■ **Given instruction**:
Pull every line from the records below and reproduce each one word for word, without any changes.

(Extracted data entries)
-.-.-
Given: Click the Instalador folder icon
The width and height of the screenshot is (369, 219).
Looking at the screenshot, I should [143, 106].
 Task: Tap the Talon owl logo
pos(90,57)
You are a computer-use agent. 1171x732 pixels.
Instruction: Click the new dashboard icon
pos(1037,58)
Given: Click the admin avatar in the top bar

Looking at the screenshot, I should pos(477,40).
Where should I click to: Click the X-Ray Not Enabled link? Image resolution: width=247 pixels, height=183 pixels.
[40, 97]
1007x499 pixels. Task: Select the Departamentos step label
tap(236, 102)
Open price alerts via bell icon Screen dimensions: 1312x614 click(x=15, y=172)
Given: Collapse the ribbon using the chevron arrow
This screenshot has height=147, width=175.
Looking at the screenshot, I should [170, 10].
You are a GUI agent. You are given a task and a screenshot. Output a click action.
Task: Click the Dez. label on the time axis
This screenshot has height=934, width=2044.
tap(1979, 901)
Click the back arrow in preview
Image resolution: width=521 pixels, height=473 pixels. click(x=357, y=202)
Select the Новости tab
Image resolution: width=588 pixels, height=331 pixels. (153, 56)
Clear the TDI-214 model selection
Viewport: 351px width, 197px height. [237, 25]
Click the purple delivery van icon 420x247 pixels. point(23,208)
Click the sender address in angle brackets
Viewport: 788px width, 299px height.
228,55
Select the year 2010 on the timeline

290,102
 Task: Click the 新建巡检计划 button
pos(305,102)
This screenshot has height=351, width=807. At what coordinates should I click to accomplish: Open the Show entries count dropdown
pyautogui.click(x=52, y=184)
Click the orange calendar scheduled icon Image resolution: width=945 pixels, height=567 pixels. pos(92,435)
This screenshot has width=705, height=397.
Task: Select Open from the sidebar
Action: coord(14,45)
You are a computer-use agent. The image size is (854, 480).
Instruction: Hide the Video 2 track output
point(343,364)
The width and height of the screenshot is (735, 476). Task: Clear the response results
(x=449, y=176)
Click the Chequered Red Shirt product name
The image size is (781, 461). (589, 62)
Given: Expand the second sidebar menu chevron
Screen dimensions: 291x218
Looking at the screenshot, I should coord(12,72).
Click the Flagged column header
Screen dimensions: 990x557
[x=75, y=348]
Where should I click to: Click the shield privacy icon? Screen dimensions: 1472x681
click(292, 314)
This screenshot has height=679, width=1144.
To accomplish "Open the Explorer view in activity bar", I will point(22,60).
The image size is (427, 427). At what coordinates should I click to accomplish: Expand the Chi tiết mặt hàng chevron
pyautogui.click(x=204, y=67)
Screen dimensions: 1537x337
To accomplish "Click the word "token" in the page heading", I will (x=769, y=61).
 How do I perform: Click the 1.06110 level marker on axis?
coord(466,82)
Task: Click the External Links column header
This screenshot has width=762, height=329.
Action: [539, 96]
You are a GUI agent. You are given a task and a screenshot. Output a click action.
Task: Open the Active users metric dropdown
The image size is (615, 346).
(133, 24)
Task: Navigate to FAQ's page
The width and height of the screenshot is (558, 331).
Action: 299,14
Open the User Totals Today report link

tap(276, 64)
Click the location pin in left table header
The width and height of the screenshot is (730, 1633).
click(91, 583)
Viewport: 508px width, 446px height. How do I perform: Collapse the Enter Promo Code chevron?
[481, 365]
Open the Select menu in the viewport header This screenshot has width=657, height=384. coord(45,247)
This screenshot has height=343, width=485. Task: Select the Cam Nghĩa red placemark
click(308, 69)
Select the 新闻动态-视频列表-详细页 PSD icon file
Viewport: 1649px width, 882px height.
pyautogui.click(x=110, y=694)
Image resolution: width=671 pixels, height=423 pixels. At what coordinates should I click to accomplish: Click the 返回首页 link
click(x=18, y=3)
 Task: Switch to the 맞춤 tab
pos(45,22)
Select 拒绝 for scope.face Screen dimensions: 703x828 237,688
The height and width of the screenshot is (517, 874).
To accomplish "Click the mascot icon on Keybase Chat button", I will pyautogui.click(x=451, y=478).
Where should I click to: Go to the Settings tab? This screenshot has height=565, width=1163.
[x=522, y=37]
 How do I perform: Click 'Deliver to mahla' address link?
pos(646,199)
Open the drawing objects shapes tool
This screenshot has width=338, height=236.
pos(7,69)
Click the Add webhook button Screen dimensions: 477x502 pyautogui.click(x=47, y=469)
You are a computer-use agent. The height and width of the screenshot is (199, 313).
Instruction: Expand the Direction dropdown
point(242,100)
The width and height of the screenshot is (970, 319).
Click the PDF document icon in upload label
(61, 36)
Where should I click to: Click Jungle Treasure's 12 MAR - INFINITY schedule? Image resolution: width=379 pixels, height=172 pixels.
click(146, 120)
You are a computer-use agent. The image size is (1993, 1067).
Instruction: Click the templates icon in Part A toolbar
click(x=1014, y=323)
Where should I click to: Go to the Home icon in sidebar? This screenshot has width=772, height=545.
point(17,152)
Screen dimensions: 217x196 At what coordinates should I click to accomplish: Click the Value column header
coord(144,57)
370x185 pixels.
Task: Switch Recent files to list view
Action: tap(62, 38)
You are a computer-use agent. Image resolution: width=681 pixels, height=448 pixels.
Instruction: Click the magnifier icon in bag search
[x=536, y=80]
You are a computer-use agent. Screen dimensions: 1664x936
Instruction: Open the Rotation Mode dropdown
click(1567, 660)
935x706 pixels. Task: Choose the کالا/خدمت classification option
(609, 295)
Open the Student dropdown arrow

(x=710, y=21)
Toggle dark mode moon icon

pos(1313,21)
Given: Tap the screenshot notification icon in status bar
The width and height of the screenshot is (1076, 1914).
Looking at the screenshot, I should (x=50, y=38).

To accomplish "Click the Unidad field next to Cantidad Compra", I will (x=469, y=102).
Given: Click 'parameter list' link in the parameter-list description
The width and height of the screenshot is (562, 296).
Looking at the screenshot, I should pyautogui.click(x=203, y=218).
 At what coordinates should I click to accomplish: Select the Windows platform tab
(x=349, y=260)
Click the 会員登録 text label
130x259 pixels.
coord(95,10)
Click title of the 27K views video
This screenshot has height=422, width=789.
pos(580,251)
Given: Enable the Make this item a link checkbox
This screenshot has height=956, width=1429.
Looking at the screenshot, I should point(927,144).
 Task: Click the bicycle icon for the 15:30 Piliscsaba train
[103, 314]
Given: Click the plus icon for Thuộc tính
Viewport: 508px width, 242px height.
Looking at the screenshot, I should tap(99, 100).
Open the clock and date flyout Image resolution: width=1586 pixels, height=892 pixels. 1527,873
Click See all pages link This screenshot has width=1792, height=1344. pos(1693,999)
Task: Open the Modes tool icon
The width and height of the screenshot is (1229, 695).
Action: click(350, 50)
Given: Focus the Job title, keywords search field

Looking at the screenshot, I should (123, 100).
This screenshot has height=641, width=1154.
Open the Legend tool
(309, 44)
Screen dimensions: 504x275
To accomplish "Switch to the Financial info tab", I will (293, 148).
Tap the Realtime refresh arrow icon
-.-.-
■ **Solution to this task**:
Given: Click the Instalador folder icon
The width and height of the screenshot is (369, 219).
Looking at the screenshot, I should [143, 106].
 Task: Tap the Talon owl logo
pos(90,57)
You are a computer-use agent. 1171x732 pixels.
Instruction: Click the new dashboard icon
pos(1037,58)
Given: Click the admin avatar in the top bar

Looking at the screenshot, I should pos(477,40).
Where should I click to: Click the X-Ray Not Enabled link? Image resolution: width=247 pixels, height=183 pixels.
[40, 97]
1007x499 pixels. Task: Select the Departamentos step label
tap(236, 102)
Open price alerts via bell icon Screen dimensions: 1312x614 click(x=15, y=172)
Given: Collapse the ribbon using the chevron arrow
This screenshot has height=147, width=175.
Looking at the screenshot, I should [170, 10].
You are a GUI agent. You are given a task and a screenshot. Output a click action.
Task: Click the Dez. label on the time axis
This screenshot has height=934, width=2044.
tap(1979, 901)
Click the back arrow in preview
Image resolution: width=521 pixels, height=473 pixels. click(x=357, y=202)
Select the Новости tab
Image resolution: width=588 pixels, height=331 pixels. (153, 56)
Clear the TDI-214 model selection
Viewport: 351px width, 197px height. [237, 25]
Click the purple delivery van icon 420x247 pixels. point(23,208)
Click the sender address in angle brackets
Viewport: 788px width, 299px height.
228,55
Select the year 2010 on the timeline

290,102
 Task: Click the 新建巡检计划 button
pos(305,102)
This screenshot has height=351, width=807. At what coordinates should I click to accomplish: Open the Show entries count dropdown
pyautogui.click(x=52, y=184)
Click the orange calendar scheduled icon Image resolution: width=945 pixels, height=567 pixels. pos(92,435)
This screenshot has width=705, height=397.
Task: Select Open from the sidebar
Action: coord(14,45)
You are a computer-use agent. The image size is (854, 480).
Instruction: Hide the Video 2 track output
point(343,364)
The width and height of the screenshot is (735, 476). Task: Clear the response results
(x=449, y=176)
Click the Chequered Red Shirt product name
The image size is (781, 461). (589, 62)
Given: Expand the second sidebar menu chevron
Screen dimensions: 291x218
Looking at the screenshot, I should coord(12,72).
Click the Flagged column header
Screen dimensions: 990x557
[x=75, y=348]
Where should I click to: Click the shield privacy icon? Screen dimensions: 1472x681
click(292, 314)
This screenshot has height=679, width=1144.
To accomplish "Open the Explorer view in activity bar", I will point(22,60).
The image size is (427, 427). At what coordinates should I click to accomplish: Expand the Chi tiết mặt hàng chevron
pyautogui.click(x=204, y=67)
Screen dimensions: 1537x337
To accomplish "Click the word "token" in the page heading", I will (x=769, y=61).
 How do I perform: Click the 1.06110 level marker on axis?
coord(466,82)
Task: Click the External Links column header
This screenshot has width=762, height=329.
Action: [539, 96]
You are a GUI agent. You are given a task and a screenshot. Output a click action.
Task: Open the Active users metric dropdown
The image size is (615, 346).
(133, 24)
Task: Navigate to FAQ's page
The width and height of the screenshot is (558, 331).
Action: 299,14
Open the User Totals Today report link

tap(276, 64)
Click the location pin in left table header
The width and height of the screenshot is (730, 1633).
click(91, 583)
Viewport: 508px width, 446px height. How do I perform: Collapse the Enter Promo Code chevron?
[481, 365]
Open the Select menu in the viewport header This screenshot has width=657, height=384. coord(45,247)
This screenshot has height=343, width=485. Task: Select the Cam Nghĩa red placemark
click(308, 69)
Select the 新闻动态-视频列表-详细页 PSD icon file
Viewport: 1649px width, 882px height.
pyautogui.click(x=110, y=694)
Image resolution: width=671 pixels, height=423 pixels. At what coordinates should I click to accomplish: Click the 返回首页 link
click(x=18, y=3)
 Task: Switch to the 맞춤 tab
pos(45,22)
Select 拒绝 for scope.face Screen dimensions: 703x828 237,688
The height and width of the screenshot is (517, 874).
To accomplish "Click the mascot icon on Keybase Chat button", I will pyautogui.click(x=451, y=478).
Where should I click to: Go to the Settings tab? This screenshot has height=565, width=1163.
[x=522, y=37]
 How do I perform: Click 'Deliver to mahla' address link?
pos(646,199)
Open the drawing objects shapes tool
This screenshot has width=338, height=236.
pos(7,69)
Click the Add webhook button Screen dimensions: 477x502 pyautogui.click(x=47, y=469)
You are a computer-use agent. The height and width of the screenshot is (199, 313).
Instruction: Expand the Direction dropdown
point(242,100)
The width and height of the screenshot is (970, 319).
Click the PDF document icon in upload label
(61, 36)
Where should I click to: Click Jungle Treasure's 12 MAR - INFINITY schedule? Image resolution: width=379 pixels, height=172 pixels.
click(146, 120)
You are a computer-use agent. The image size is (1993, 1067).
Instruction: Click the templates icon in Part A toolbar
click(x=1014, y=323)
Where should I click to: Go to the Home icon in sidebar? This screenshot has width=772, height=545.
point(17,152)
Screen dimensions: 217x196 At what coordinates should I click to accomplish: Click the Value column header
coord(144,57)
370x185 pixels.
Task: Switch Recent files to list view
Action: tap(62, 38)
You are a computer-use agent. Image resolution: width=681 pixels, height=448 pixels.
Instruction: Click the magnifier icon in bag search
[x=536, y=80]
You are a computer-use agent. Screen dimensions: 1664x936
Instruction: Open the Rotation Mode dropdown
click(1567, 660)
935x706 pixels. Task: Choose the کالا/خدمت classification option
(609, 295)
Open the Student dropdown arrow

(x=710, y=21)
Toggle dark mode moon icon

pos(1313,21)
Given: Tap the screenshot notification icon in status bar
The width and height of the screenshot is (1076, 1914).
Looking at the screenshot, I should (x=50, y=38).

To accomplish "Click the Unidad field next to Cantidad Compra", I will (x=469, y=102).
Given: Click 'parameter list' link in the parameter-list description
The width and height of the screenshot is (562, 296).
Looking at the screenshot, I should pyautogui.click(x=203, y=218).
 At what coordinates should I click to accomplish: Select the Windows platform tab
(x=349, y=260)
Click the 会員登録 text label
130x259 pixels.
coord(95,10)
Click title of the 27K views video
This screenshot has height=422, width=789.
pos(580,251)
Given: Enable the Make this item a link checkbox
This screenshot has height=956, width=1429.
Looking at the screenshot, I should point(927,144).
 Task: Click the bicycle icon for the 15:30 Piliscsaba train
[103, 314]
Given: Click the plus icon for Thuộc tính
Viewport: 508px width, 242px height.
Looking at the screenshot, I should tap(99, 100).
Open the clock and date flyout Image resolution: width=1586 pixels, height=892 pixels. 1527,873
Click See all pages link This screenshot has width=1792, height=1344. pos(1693,999)
Task: Open the Modes tool icon
The width and height of the screenshot is (1229, 695).
Action: click(350, 50)
Given: Focus the Job title, keywords search field

Looking at the screenshot, I should (123, 100).
This screenshot has height=641, width=1154.
Open the Legend tool
(309, 44)
Screen dimensions: 504x275
To accomplish "Switch to the Financial info tab", I will (293, 148).
Tap the Realtime refresh arrow icon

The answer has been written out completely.